▶ [Problem to work on] Only the pictures should be dropped; every line of the data must come back exactly as written.

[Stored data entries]

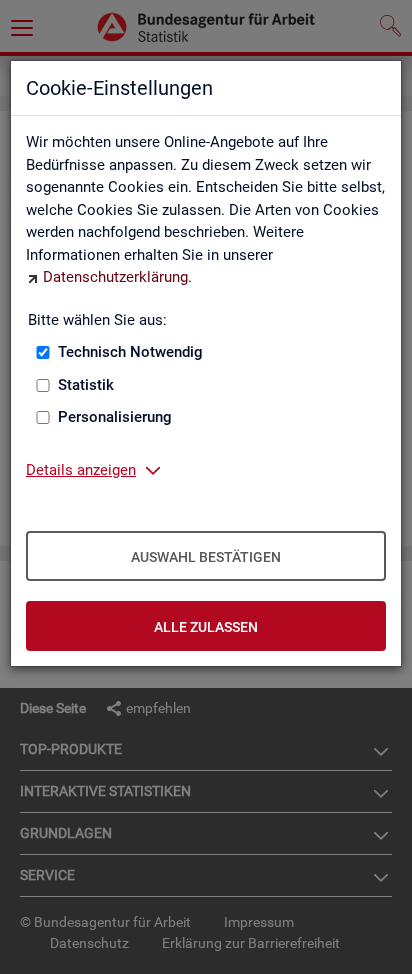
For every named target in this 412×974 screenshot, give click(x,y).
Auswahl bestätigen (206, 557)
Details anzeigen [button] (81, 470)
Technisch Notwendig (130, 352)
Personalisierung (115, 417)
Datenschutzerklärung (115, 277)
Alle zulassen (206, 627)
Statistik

▶ [Result]
For every named target in this 412×974 screenshot, give click(x,y).
Auswahl bestätigen (206, 557)
Details anzeigen [button] (81, 470)
Technisch Notwendig (130, 352)
Personalisierung (115, 417)
Datenschutzerklärung (115, 277)
Alle zulassen (206, 627)
Statistik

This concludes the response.